A estrada que dá acesso à ETA Principal possui extensão de
3 km e requer atenção frente às normas previstas nos manuais de estradas de rodagem. A ausência de iluminação pública, defesas metálicas, manutenção da vegetação nas margens da rodovia entre outros itens, estão com os dias contados para que um novo cenário de modernização e valorização do espaço seja realizado. O último investimento com recurso da Embasa foi na recomposição de talude que custou pouco mais de R$ 1 milhão em caráter emergencial.
O Plano de Atendimento de Emergência (PAE) em questão, previsto em Acordo Coletivo de Trabalho, é atual e serve como instrumento normativo para assegurar parte dos investimentos necessários.

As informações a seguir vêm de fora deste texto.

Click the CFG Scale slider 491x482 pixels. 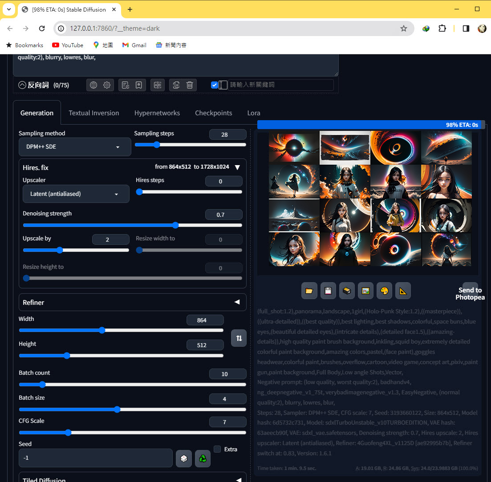(132, 433)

O Superintendente da Região Metropolitana, Júlio Gouveia, destacou ser uma grande oportunidade tratar sobre o tema uma vez que existem projetos em cursos e em fase avançada. A previsão é de que até o próximo ano boa parte das propostas apresentadas pela direção do Sindicato esteja realizada. A direção da empresa informou que estão asseguradas as sinalizações horizontais e instalação de tacha refletiva ("olho de gato"). No quesitlo iluminação será preciso fazer uma interlocução com a prefeitura de Candeias, o que não deve demorar.

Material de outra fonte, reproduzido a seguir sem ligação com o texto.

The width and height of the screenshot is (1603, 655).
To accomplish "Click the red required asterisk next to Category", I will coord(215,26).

Na perspectiva do Sindicato a estrada é o cartão de vista da maior estação de tratamento de água das regiões Norte e Nordeste e que precisa dar segurança aos motoristas e pedestres que utilizam o trecho. A comunidade no entorno da ETA faz uso da rodovia para prática de atividade física. Ao final da tarde o risco de acidente é maior pela falta de sinalização e iluminação. Outro ponto crítico está associado ao trânsito de trabalhadores terceirizados e prestadores de serviço que chegam através de transporte coletivo onde o ponto mais próximo fica situado na BR-324.

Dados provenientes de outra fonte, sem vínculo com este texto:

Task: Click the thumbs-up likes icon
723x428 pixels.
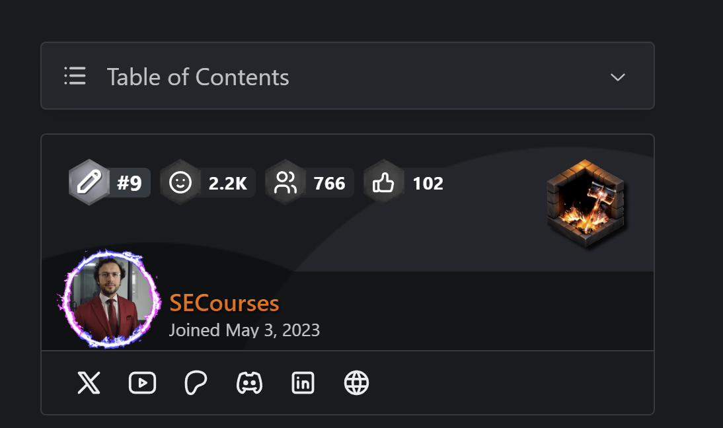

“Um encontro produtivo e enriquecedor. Precisamos dar continuidade e permanecer na certeza de que faremos uma agenda de trabalho para encaminhar as demandas apresentadas”, afirma o Diretor de Comunicação, Edmilson Barbosa.
O companheiro Jaimilson Ferreira, diretor do Sindae e Presidente da CIPA da ETA Principal, sinalizou que esse desafio é de fácil superação e que os valorosos companheiros e companheiras da empresa tende a colher bons frutos com esse projeto.
Com um positivo acolhimento por parte da diretora Joana, os próximos encontros serão realizados com no mínimo a cada 30 dias enquanto outros assuntos serão tratados de forma paralela junto à Superintendência da RMS e demais setores interessados pertencentes ao tema. Por hora, montar o grupo de trabalho para identificar no PAE os itens que já podem ser executados será um divisor de água para cumprimento do que está previsto em Acordo Coletivo, um salto de qualidade para as questões de saúde e segurança no trabalho.
No término do encontro, Paulo Henrique, Gerente da GPTC, se colocou mais uma vez a disposição para continuar com os importantes avanços que o setor tem contribuído para melhoria na ETA e firmou compromisso na resolução emergencial de climatização da portaria para contribuir com o conforto térmico dos trabalhadores que cuidam da segurança patrimonial.
Esteve também presente na reunião o diretor de Relações Institucionais do Sindicato, Augusto César, quem sinalizou ser relevante priorizarmos os temas sobre saúde e segurança na Embasa.